*Problem description*. Return a copy of every line in the data below that contains "computer".

Information shown: Begin

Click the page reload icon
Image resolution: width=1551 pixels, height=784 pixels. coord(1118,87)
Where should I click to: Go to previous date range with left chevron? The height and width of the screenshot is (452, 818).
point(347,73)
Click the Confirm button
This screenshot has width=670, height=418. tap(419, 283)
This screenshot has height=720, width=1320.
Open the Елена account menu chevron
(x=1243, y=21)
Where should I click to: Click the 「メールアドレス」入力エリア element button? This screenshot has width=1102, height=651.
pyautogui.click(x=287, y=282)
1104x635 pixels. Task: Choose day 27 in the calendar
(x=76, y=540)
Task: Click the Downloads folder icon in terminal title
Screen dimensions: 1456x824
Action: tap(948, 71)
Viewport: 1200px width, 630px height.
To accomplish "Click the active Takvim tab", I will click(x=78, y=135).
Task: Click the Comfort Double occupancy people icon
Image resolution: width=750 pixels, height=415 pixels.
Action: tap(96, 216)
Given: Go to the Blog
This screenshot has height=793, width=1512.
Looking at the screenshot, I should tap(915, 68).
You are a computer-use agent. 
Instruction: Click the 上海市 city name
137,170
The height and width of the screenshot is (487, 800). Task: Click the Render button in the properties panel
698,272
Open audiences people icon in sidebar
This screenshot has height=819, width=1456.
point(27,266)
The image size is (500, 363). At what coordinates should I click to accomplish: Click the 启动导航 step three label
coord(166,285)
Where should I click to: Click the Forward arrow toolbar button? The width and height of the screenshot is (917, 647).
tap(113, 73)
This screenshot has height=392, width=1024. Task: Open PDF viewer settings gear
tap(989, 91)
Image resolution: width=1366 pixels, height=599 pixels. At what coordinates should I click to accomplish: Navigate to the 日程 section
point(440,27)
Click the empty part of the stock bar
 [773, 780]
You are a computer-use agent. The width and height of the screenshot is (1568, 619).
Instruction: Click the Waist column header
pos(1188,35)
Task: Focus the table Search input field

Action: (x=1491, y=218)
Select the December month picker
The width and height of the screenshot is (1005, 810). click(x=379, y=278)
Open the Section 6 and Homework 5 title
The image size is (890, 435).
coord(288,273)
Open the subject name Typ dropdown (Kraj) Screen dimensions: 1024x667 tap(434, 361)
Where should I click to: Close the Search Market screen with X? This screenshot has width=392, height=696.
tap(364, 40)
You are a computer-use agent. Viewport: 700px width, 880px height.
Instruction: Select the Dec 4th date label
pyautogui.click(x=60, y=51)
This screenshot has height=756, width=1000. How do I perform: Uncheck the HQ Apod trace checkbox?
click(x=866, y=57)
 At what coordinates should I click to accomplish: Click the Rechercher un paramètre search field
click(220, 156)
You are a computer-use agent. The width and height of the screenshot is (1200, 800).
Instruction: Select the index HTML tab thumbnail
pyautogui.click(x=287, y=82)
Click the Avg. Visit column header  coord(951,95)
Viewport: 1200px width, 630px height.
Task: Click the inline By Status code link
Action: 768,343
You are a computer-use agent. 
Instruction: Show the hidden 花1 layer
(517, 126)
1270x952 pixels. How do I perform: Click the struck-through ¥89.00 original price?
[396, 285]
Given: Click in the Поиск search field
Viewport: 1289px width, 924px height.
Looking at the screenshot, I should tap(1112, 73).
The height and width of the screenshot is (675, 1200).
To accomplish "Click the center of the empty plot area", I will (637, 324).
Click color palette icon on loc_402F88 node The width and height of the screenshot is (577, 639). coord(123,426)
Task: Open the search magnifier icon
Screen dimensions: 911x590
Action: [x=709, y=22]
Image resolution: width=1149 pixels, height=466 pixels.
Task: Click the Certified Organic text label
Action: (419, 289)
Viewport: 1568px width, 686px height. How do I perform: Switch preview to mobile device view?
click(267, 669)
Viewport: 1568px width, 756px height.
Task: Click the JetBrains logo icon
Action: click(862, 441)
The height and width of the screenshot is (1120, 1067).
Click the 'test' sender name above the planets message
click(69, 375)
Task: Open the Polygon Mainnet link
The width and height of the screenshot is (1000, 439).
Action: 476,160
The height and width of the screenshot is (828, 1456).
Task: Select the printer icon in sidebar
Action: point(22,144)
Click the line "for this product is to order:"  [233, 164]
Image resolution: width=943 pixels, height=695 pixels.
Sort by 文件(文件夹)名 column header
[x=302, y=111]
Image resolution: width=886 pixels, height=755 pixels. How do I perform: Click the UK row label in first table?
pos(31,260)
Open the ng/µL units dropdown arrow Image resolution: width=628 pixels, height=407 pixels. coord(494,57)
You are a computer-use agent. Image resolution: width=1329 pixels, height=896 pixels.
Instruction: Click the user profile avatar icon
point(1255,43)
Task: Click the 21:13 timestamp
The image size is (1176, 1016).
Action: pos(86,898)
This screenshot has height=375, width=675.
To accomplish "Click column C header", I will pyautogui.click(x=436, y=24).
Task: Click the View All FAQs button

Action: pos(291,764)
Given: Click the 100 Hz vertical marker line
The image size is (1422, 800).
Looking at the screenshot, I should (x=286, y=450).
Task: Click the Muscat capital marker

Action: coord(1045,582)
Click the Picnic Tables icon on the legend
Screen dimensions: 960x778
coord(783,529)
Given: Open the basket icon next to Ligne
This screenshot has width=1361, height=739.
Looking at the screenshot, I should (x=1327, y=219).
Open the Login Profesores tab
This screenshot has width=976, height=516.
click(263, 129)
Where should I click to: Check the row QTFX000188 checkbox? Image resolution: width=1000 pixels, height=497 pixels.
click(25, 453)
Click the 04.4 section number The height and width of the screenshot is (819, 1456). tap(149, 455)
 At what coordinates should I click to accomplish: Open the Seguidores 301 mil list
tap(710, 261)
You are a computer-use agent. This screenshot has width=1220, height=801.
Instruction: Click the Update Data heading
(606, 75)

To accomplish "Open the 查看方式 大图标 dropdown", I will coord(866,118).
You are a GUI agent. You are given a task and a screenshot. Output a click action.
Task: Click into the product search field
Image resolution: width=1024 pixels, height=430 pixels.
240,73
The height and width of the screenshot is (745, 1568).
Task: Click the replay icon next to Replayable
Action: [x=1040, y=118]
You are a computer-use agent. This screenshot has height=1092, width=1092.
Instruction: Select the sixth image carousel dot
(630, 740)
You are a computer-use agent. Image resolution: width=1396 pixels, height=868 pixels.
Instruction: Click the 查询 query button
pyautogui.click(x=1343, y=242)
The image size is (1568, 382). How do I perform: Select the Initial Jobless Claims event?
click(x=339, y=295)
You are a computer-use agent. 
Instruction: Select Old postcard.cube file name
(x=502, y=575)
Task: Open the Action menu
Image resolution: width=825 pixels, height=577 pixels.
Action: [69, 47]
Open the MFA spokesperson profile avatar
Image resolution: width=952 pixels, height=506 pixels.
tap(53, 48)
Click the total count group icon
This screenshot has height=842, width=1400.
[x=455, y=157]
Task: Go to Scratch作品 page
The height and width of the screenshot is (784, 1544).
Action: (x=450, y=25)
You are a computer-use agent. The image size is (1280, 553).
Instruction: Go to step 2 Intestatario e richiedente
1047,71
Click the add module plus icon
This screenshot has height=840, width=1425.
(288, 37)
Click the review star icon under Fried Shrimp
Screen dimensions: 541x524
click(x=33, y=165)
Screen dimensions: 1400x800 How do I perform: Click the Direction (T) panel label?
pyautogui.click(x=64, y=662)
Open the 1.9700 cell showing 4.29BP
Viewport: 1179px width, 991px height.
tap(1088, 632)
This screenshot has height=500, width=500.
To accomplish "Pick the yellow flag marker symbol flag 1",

Information shown: End

*Problem solution*.
You are a computer-use agent. 
You are a computer-use agent. The width and height of the screenshot is (1568, 619).
You are a computer-use agent. Viewport: 700px width, 880px height.
You are a computer-use agent. The width and height of the screenshot is (1200, 800).
You are a computer-use agent. 
You are a computer-use agent. Image resolution: width=1329 pixels, height=896 pixels.
You are a computer-use agent. This screenshot has width=1220, height=801.
You are a computer-use agent. This screenshot has height=1092, width=1092.
You are a computer-use agent. Image resolution: width=1396 pixels, height=868 pixels.
You are a computer-use agent. 
You are a computer-use agent. The image size is (1280, 553).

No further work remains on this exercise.